Don’t Be Scared

Is it better to be fearful or fearless?


I listened to a podcast this week (On the top of fear), which highlighted a woman that was physically incapable of experiencing it.
She “suffered” from something called Urbach-Wiethe disease, which causes calcium to cover one’s amygdala, the part of the brain responsible for processing fear.

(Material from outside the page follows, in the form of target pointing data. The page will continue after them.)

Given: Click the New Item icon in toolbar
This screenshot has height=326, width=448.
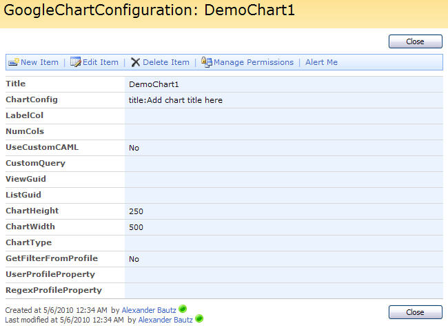Looking at the screenshot, I should tap(13, 62).
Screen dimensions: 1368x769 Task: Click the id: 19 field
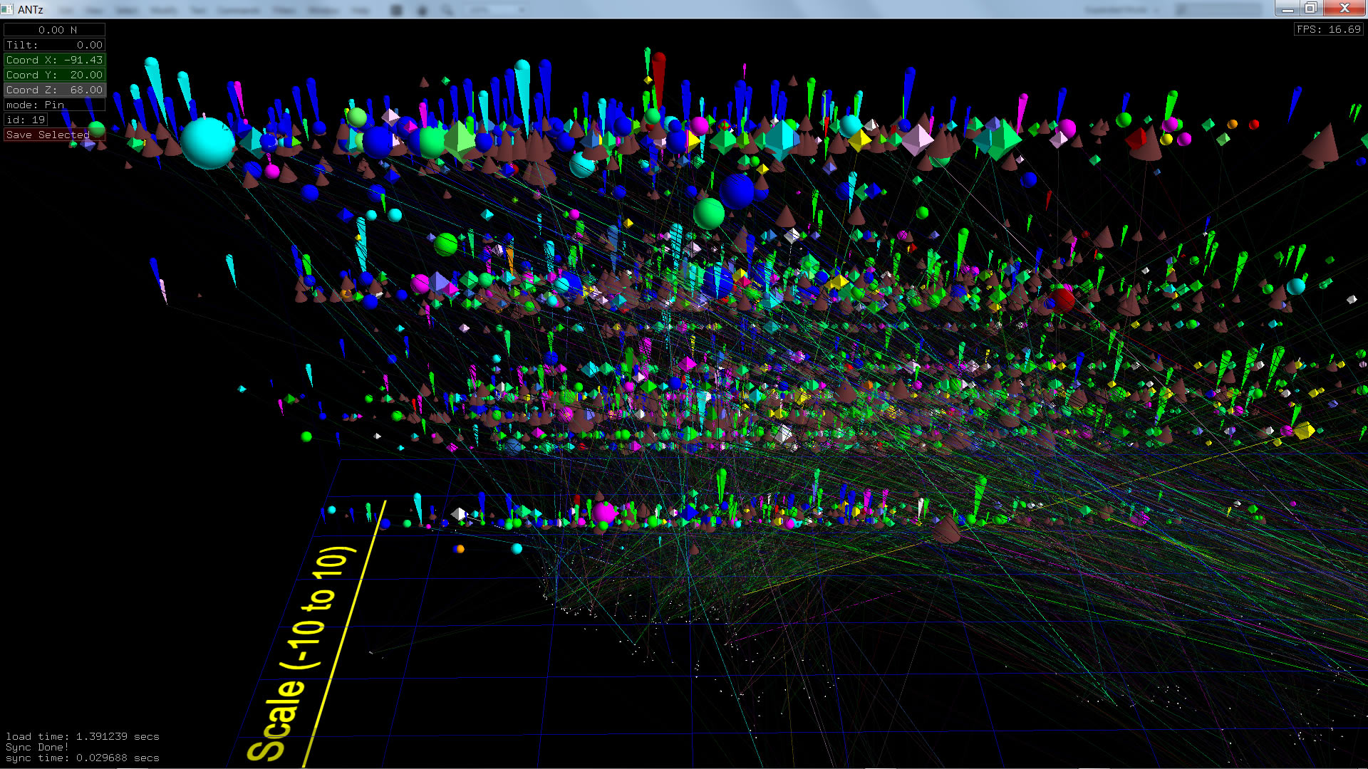pos(26,120)
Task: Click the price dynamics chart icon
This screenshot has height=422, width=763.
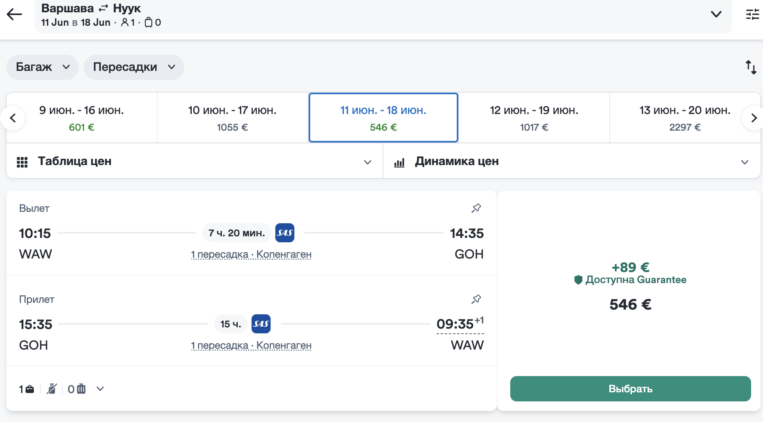Action: pyautogui.click(x=399, y=162)
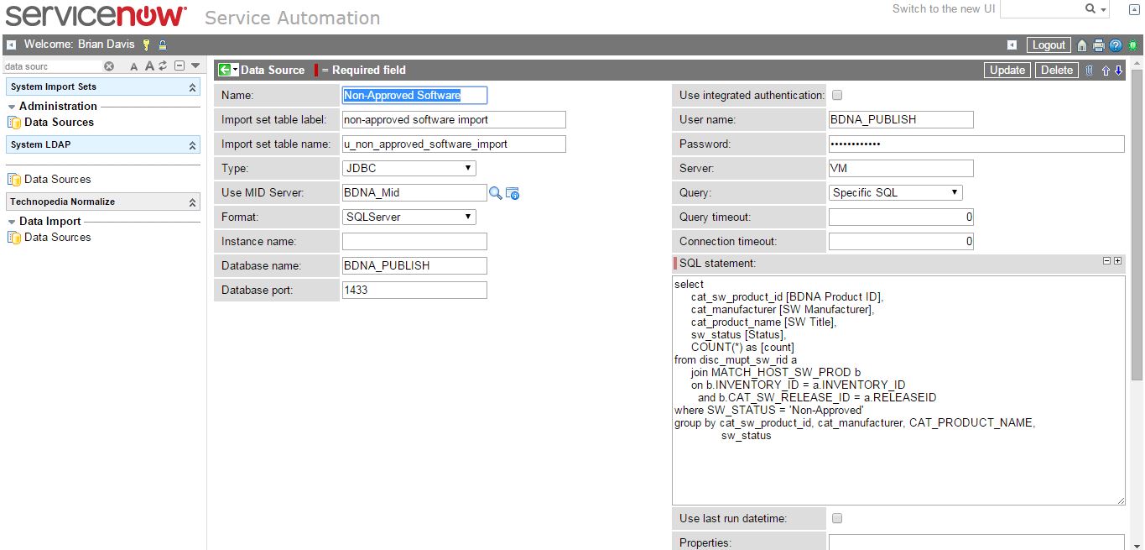The height and width of the screenshot is (550, 1145).
Task: Collapse the System Import Sets section
Action: pyautogui.click(x=192, y=87)
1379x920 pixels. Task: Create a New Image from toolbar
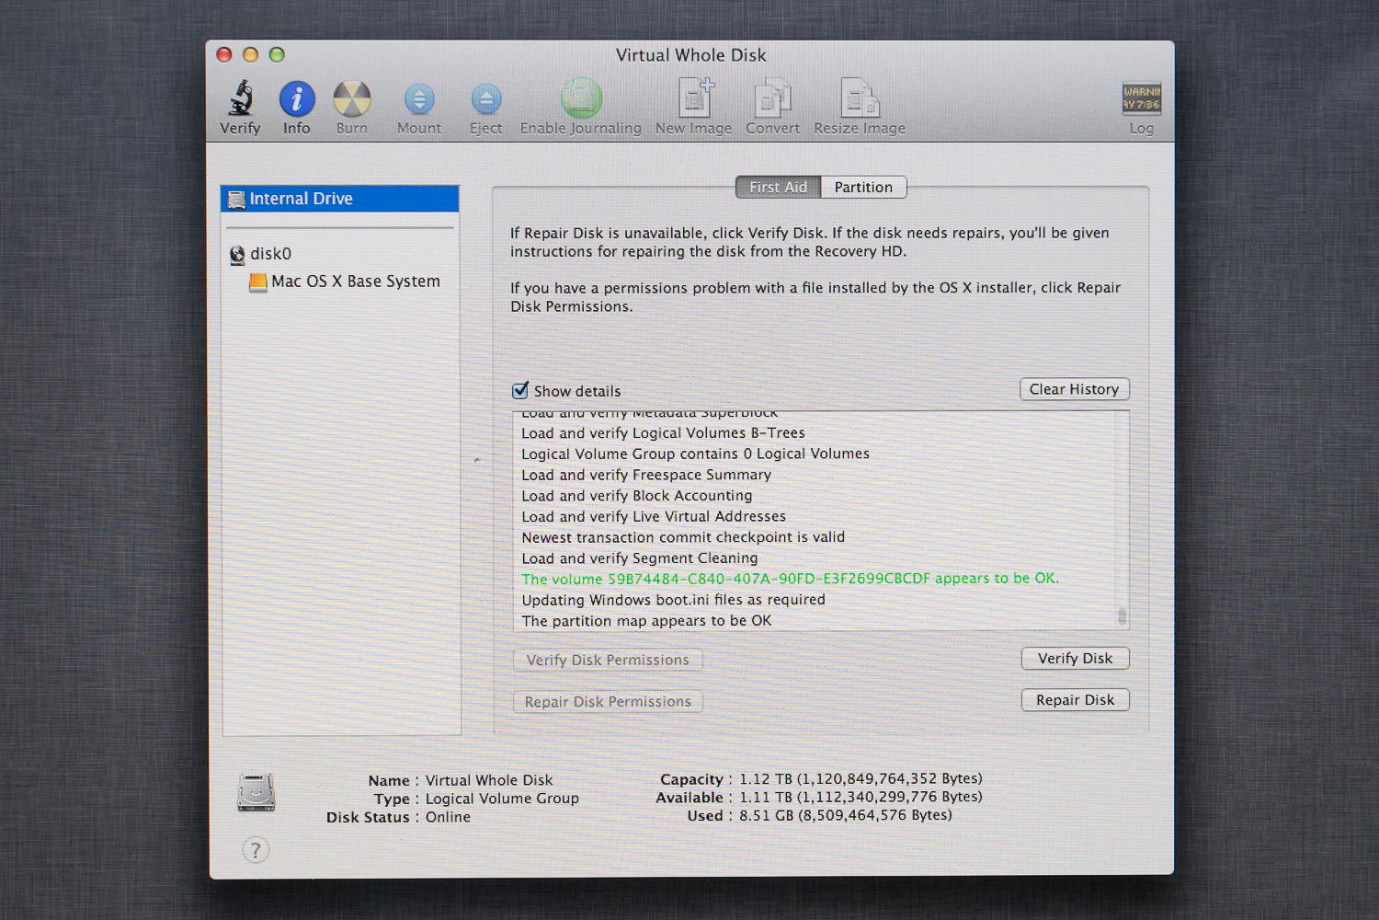(694, 99)
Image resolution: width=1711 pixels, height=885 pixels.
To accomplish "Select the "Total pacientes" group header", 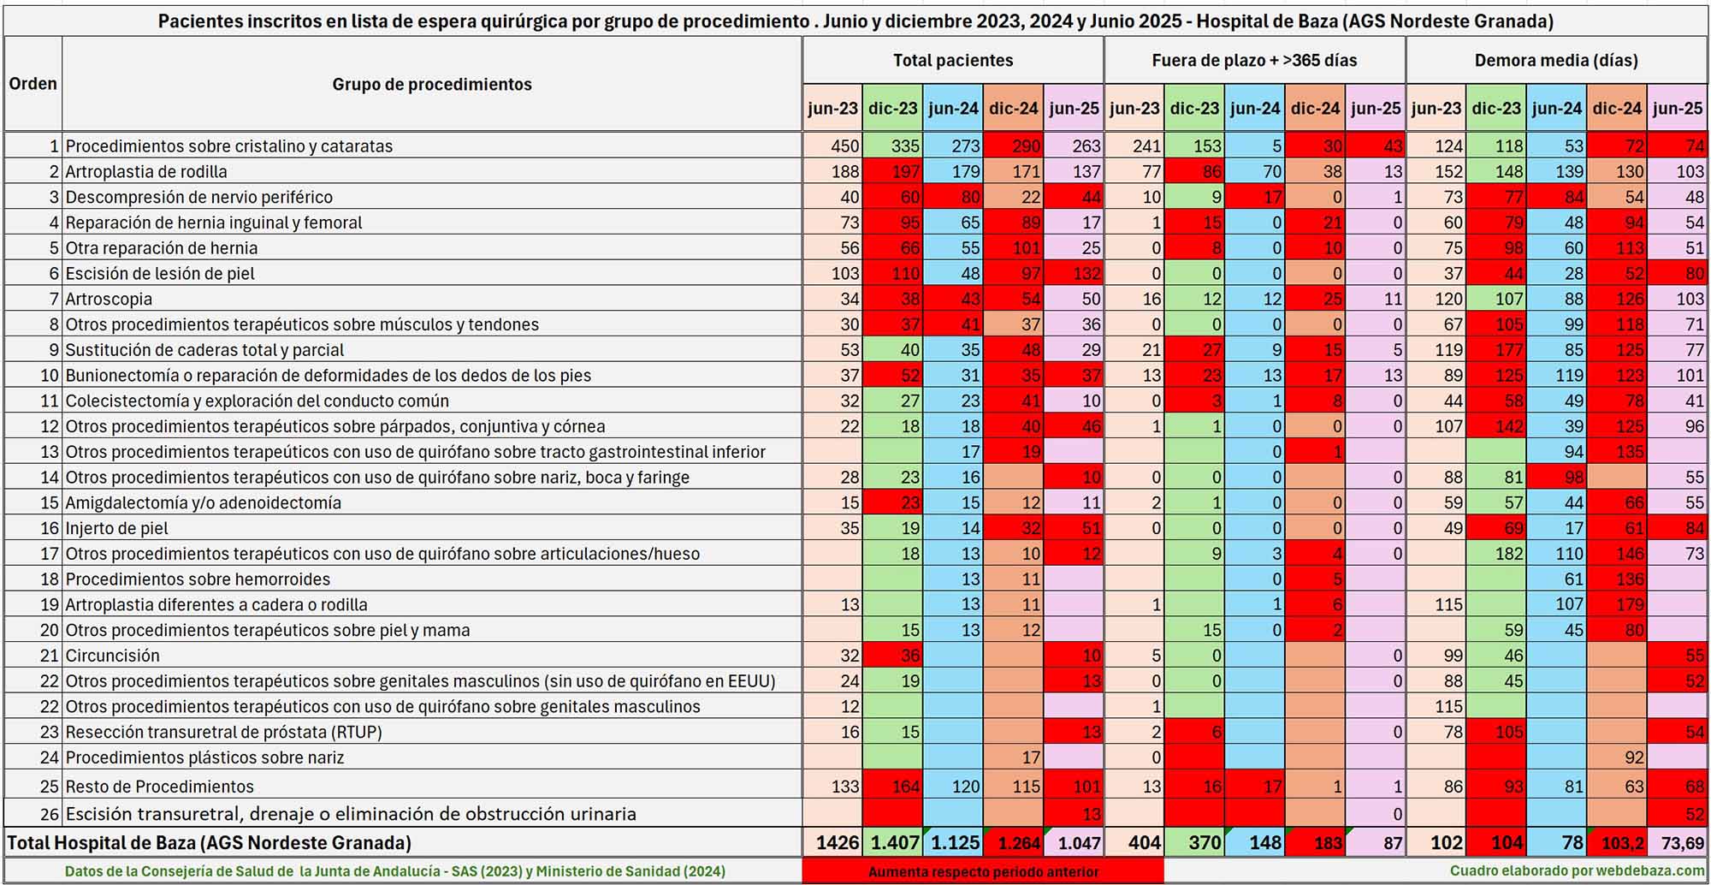I will (952, 60).
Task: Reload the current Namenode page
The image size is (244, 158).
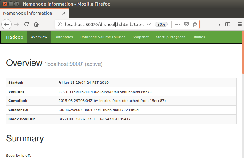Action: click(x=26, y=24)
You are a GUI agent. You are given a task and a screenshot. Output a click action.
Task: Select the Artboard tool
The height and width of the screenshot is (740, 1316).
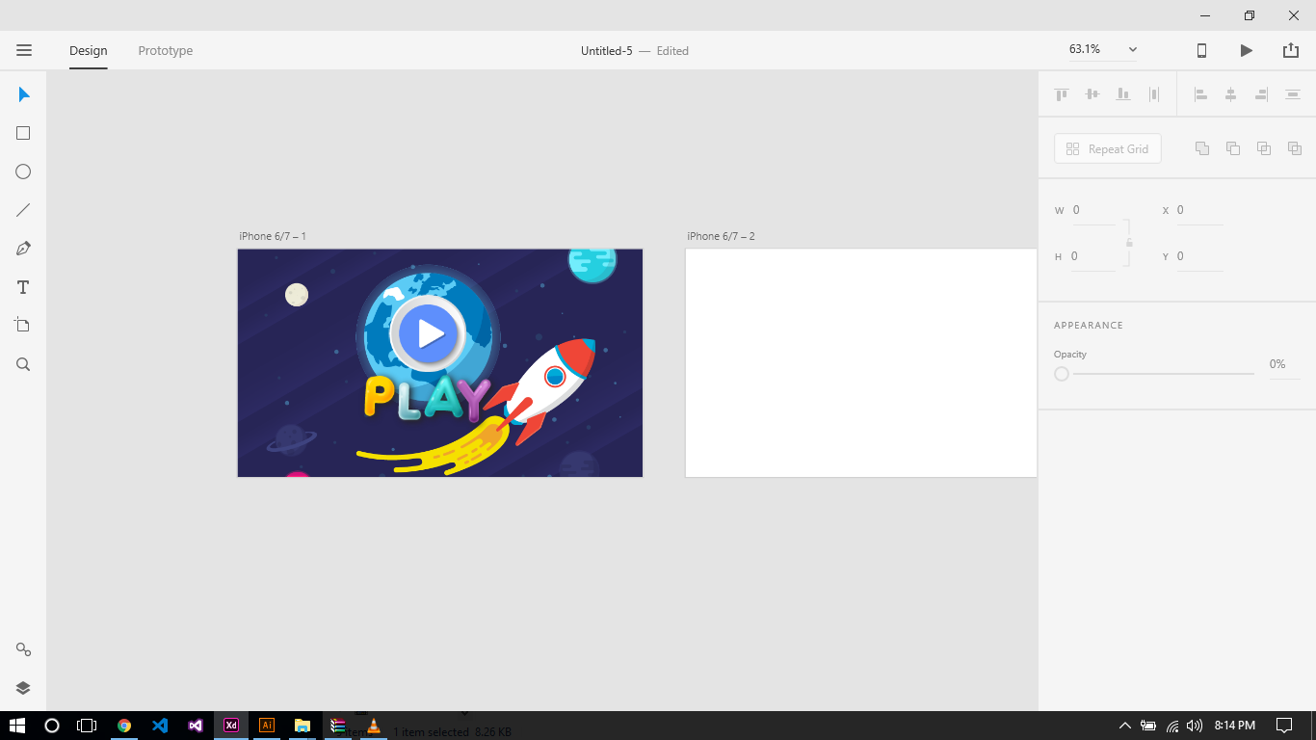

From an evolutionary perspective, humans developed fear to help us recognize danger and avoid it. But, because we live in an increasingly safe world, we don’t really need fear as much as we tend to experience it. Being fearless 500 years ago would have surely gotten you killed, but today, a fearless woman like the one profiled in the podcast can live a fairly normal life. Even the dicey moments she’s found herself in — an abusive marriage, being robbed a couple of times — are not considered traumatic to her. As the host mused in the show’s conclusion:

If you have no fear, more terrible things will happen to you, but you don't personally experience them as terrible. If you have a lot of fear, fewer bad things are likely to happen, but it's very probable that your life is more painful to you. So, is it better to be fearful or fearless?

I thought about that a lot this week, as the U.S. elections took place and the news was rife with drama, uncertainty and wild what-ifs. The resulting fear from such speculation has triggered merchants to board up their businesses and friends to leave cities in anticipation of violent civil unrest. At the time of writing, no such danger has materialized. Maybe it will still come? I don’t know. I’m trying not to worry about it.